The proposed measures are more a misguided reaction to the Tampa Bay Rays' aborted waterfront baseball stadium proposal in 2008 than thoughtful public policy. Wisely, the commission so far has rejected an even more draconian ballot measure proposed by stadium opponents that would require voter approval of any public project costing more than $100 million.
But the remaining two proposed provisions — dubbed Amendments KK and LL — are also solutions in search of a problem. With few voter-approved exceptions, the city charter already forbids leasing any waterfront property to a private entity for more than three years in commercial areas or five years in residential areas. Any longer leases must be approved by voters, which reasonably limits what can be built since most situations would require longer-term leases. For example, voters in 2004 agreed to grant the Dalí Museum a 99-year lease on the land cleared after the Bayfront Center arena was demolished.
But those current protections haven't stopped the commission — a nine-member citizen group appointed by the City Council and mayor once a decade — from considering further hurdles to reasonable improvements in the city's core. The commission is considering asking voters to amend the charter to require a voter referendum before building a specific list of facilities on waterfront city land: professional sports facilities, convention centers, museums, theaters, performing arts centers, parking garages and unrelated office buildings or retail space.

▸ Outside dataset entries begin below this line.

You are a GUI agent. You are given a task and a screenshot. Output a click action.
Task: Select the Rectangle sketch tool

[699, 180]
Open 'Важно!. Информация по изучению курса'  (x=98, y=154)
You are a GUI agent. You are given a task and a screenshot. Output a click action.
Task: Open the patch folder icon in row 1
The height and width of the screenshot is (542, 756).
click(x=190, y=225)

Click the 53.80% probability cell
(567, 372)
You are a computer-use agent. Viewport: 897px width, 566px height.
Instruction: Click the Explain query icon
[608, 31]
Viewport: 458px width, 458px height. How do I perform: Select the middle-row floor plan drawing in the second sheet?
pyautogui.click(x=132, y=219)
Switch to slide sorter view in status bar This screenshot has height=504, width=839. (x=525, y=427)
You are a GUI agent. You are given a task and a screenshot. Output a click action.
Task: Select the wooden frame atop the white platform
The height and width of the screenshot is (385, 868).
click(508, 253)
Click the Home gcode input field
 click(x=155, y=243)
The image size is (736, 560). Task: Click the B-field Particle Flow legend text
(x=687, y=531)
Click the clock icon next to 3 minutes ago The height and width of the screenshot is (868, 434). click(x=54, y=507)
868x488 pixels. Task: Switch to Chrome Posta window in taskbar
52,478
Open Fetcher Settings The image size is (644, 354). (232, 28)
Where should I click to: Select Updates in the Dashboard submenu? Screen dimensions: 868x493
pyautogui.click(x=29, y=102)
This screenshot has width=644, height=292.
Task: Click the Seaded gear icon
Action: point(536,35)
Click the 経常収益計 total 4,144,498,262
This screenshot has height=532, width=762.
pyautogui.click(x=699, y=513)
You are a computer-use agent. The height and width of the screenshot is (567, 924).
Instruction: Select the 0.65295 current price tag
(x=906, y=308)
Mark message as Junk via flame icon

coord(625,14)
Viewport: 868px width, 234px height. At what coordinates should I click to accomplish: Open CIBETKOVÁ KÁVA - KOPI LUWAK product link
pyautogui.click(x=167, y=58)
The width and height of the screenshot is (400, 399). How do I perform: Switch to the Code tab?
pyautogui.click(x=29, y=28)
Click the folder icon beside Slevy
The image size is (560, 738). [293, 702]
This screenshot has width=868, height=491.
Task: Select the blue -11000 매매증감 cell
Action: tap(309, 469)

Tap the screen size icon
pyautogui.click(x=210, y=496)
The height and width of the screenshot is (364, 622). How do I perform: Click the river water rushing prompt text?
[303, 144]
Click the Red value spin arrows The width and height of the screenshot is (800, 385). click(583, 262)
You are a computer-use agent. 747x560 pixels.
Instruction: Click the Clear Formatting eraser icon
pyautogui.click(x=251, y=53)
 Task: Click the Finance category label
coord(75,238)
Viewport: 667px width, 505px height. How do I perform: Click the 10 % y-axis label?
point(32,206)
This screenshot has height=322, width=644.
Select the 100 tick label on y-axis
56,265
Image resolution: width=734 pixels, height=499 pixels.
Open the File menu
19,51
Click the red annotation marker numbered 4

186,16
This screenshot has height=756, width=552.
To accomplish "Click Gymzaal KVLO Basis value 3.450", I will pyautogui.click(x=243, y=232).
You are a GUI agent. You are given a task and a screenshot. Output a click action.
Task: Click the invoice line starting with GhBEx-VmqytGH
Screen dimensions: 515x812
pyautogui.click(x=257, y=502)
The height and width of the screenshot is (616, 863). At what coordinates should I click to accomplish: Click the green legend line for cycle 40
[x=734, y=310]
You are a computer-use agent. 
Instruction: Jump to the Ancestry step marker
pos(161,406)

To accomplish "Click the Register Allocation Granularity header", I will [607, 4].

In practical terms, voters already have the power to block such projects. For example, city leaders could end up embracing a Pier redevelopment plan that would include buildings on the land between the Pier and Bayshore Drive — a scheme consultants have deemed key to ensuring a new Pier draws more visitors than the outdated inverted pyramid. Yet, any major facility on that land is likely to require long-term leases, triggering a referendum as already required in the charter.
The entire impetus for these proposed amendments — the Rays' failed plan for Al Lang Field — also would have required voter approval under the charter. And the city's foreseeable finances all but assure that any major facility built on city-owned waterfront property will require private partners. Those partners will need a long-term lease to recoup their investment, which voters will have to approve.
Should city officials find a way to publicly finance such a big project on the waterfront that doesn't pass public muster, they also risk political suicide. After all, for more than a century, the greatest protector of the waterfront has been city residents. And they have often agreed to reinvestment, such as authorizing 25-year leases to revitalize Albert Whitted Airport. More restrictions, especially ones that single out specific types of projects, are not necessary and would limit creative alternatives to enhancing the waterfront and the city.
At 6 p.m. Monday, the commission will hold a public hearing at St. Petersburg City Hall to discuss these amendments and others. These particular protections for the waterfront are not necessary, and they should not make the ballot.